*Directive*. Convert the stretch of the records from the line containing "At what coordinates should I click to accomplish: Go" through the end of the records into a Markdown table with the columns Row and Line. Put a row number in Row and the line itself in Line, and leave out blank lines.

(Recorded data)
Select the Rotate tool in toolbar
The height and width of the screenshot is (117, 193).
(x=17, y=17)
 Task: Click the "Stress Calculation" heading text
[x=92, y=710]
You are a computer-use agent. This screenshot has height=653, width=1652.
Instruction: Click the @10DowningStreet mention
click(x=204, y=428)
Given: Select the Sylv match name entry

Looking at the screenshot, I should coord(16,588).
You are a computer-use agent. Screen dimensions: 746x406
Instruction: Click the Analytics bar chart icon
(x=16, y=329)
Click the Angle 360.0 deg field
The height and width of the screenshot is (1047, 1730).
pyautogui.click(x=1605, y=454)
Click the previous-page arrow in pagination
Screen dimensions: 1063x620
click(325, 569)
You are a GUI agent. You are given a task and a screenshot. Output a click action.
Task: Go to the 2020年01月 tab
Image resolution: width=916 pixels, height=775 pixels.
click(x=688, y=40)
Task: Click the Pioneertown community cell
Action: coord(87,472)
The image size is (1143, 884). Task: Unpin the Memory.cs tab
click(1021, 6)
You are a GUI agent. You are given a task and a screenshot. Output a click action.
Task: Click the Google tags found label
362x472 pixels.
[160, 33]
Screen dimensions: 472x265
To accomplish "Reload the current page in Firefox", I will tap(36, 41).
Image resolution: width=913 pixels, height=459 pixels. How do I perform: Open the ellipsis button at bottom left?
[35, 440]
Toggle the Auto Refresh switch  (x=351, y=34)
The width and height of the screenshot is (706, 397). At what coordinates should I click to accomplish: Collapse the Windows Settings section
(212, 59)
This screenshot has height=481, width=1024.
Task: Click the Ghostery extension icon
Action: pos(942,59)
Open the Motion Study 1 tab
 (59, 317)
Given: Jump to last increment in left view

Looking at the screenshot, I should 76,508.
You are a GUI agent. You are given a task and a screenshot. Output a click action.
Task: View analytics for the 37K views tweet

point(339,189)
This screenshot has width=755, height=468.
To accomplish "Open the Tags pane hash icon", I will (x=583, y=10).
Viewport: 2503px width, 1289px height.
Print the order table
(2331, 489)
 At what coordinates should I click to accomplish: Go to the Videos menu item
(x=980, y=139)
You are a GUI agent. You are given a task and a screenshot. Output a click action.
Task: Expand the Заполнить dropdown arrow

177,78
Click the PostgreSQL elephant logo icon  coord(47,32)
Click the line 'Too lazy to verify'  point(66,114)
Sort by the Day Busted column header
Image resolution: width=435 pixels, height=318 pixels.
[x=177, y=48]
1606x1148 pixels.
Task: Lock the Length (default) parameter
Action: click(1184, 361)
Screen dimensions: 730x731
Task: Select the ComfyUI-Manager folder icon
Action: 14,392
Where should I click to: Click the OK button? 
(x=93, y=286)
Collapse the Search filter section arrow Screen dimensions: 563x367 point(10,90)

*Task result*.
| Row | Line |
|---|---|
| 1 |  At what coordinates should I click to accomplish: Go to the Videos menu item |
| 2 | (x=980, y=139) |
| 3 | You are a GUI agent. You are given a task and a screenshot. Output a click action. |
| 4 | Task: Expand the Заполнить dropdown arrow |
| 5 | 177,78 |
| 6 | Click the PostgreSQL elephant logo icon  coord(47,32) |
| 7 | Click the line 'Too lazy to verify'  point(66,114) |
| 8 | Sort by the Day Busted column header |
| 9 | Image resolution: width=435 pixels, height=318 pixels. |
| 10 | [x=177, y=48] |
| 11 | 1606x1148 pixels. |
| 12 | Task: Lock the Length (default) parameter |
| 13 | Action: click(1184, 361) |
| 14 | Screen dimensions: 730x731 |
| 15 | Task: Select the ComfyUI-Manager folder icon |
| 16 | Action: 14,392 |
| 17 | Where should I click to: Click the OK button?  |
| 18 | (x=93, y=286) |
| 19 | Collapse the Search filter section arrow Screen dimensions: 563x367 point(10,90) |